Zuletzt aktualisiert: 02.07.2014

Me, my Self(ie) And I

Jackie A.: Me, my Self(ie) and I

Ein Blick durch das Smartphone mit Jackie A.

Selfie in der U-Bahn, Selfie im Badezimmer, Selfie am Tresen, Selfie vorm Reichstag, Selfie mit David Hasselhoff, Selfie vorm Standesamt oder in der Notaufnahme der Charité – ich bin eine von denen, die chronisch Selfies erstellen. Man kann diese Dokumentierwut als besorgniserregendes Symptom einer zunehmend um sich selbst kreisenden Gesellschaft verstehen – für mich sind es eher schnell gemachte Daseinsbelege, Erinnerungsstützen, auch mal Taschenspiegelersatz und nicht zuletzt ein Beleg für Sie, nach dem Motto: "Aha – die Autorin war auch dort." 
Aber was macht ein gutes Selfie aus? Google bot 47 700 Antworten an, darunter auch Studienergebnisse eines angeblichen Uni-Doktoranden aus Cambridge.
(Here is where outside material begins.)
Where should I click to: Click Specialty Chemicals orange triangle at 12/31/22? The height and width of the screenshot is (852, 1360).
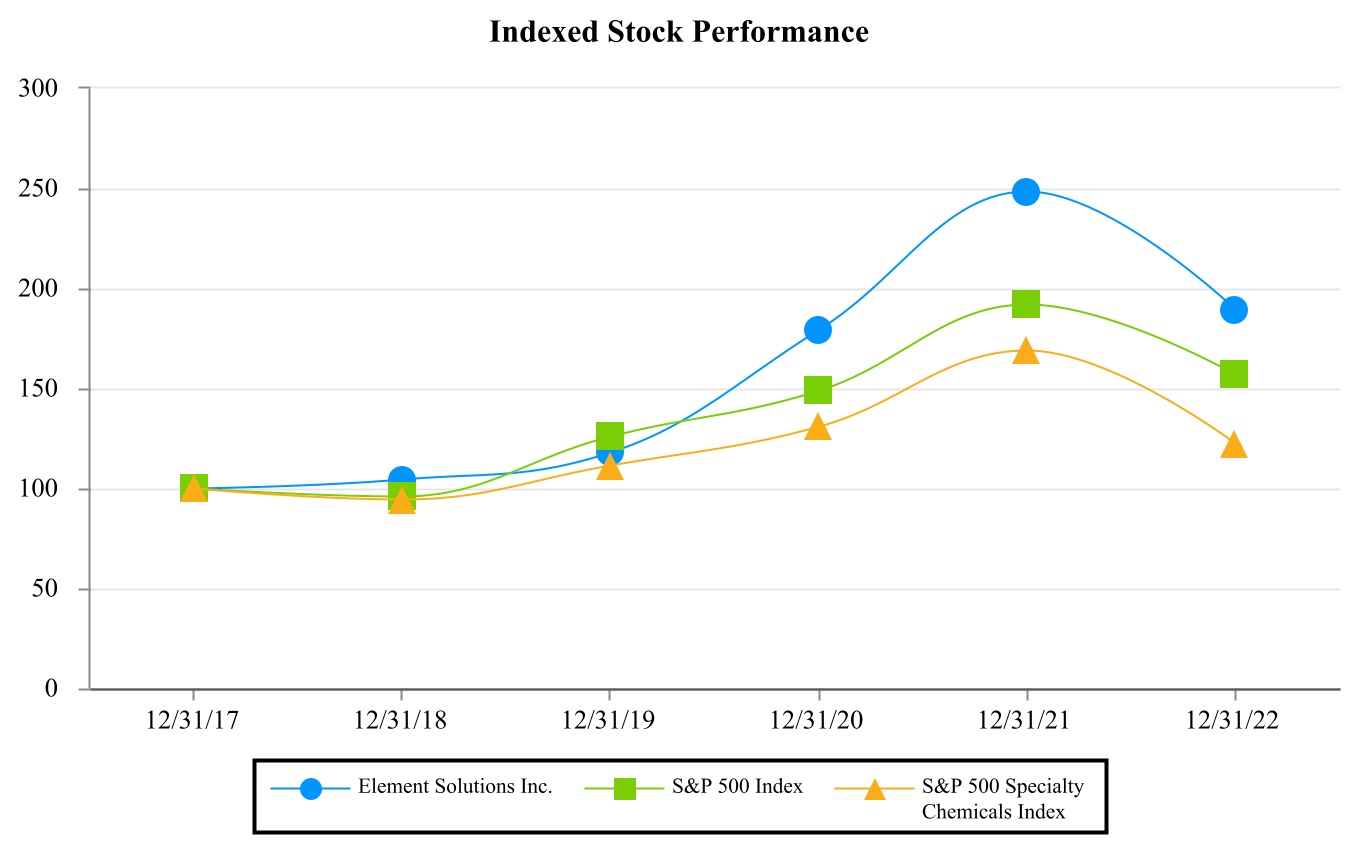1233,445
Hiernach sind Selfies in warmen Farben beliebter als jene in kühlen. Sie sollten mit möglichst vielen #Stichwörtern verlinkt sein. Und ausgerechnet eine Tasse (?) im Bild soll für Erfolg, also viele Klicks, sorgen. Als ungünstig hingegen wurden Heizkörper, Küchengeräte und Laptops ermittelt.
Diese neuen Infos versuchte ich für sie umzusetzen. Ich habe einen Filter für warmes Licht benutzt, eine auffällige Tasse besorgt und einen Heizkörper aus dem Bild gephotoshopt. Anschließend habe ich einen Test gemacht, wie viel das Selfie taugt. Die Stimmung ist seither nicht mehr so gut hier in Pankow, aber wenn Sie Ihr Glück herausfordern möchten, hier können auch Sie ihren Selfie-Score errechnen lassen: http://popularity.csail.mit.edu/. Viel besser wäre es, wenn Sie mir Ihr Selfie zusenden würden. Ich schreibe Ihnen dann eine Geschichte dazu. Ich erfinde für Sie eine neue Identität, die Sie zum Beispiel aus Datenschutzgründen bei Facebook nutzen können. Ich meine das ernst, es wäre mir eine Freude! Zuvor und dazwischen nehme ich Sie an dieser Stelle mit auf eine hoffentlich abwechslungsreiche und persönliche Bilderreise.

 

Ihre Jackie A. 

Zuletzt: Frage an Siri: "Siri, Was ist ein Selfie?"
Siri: "Safi ist eine Großstadt in Marokko mit 344.800 Einwohnern." 

Seufz.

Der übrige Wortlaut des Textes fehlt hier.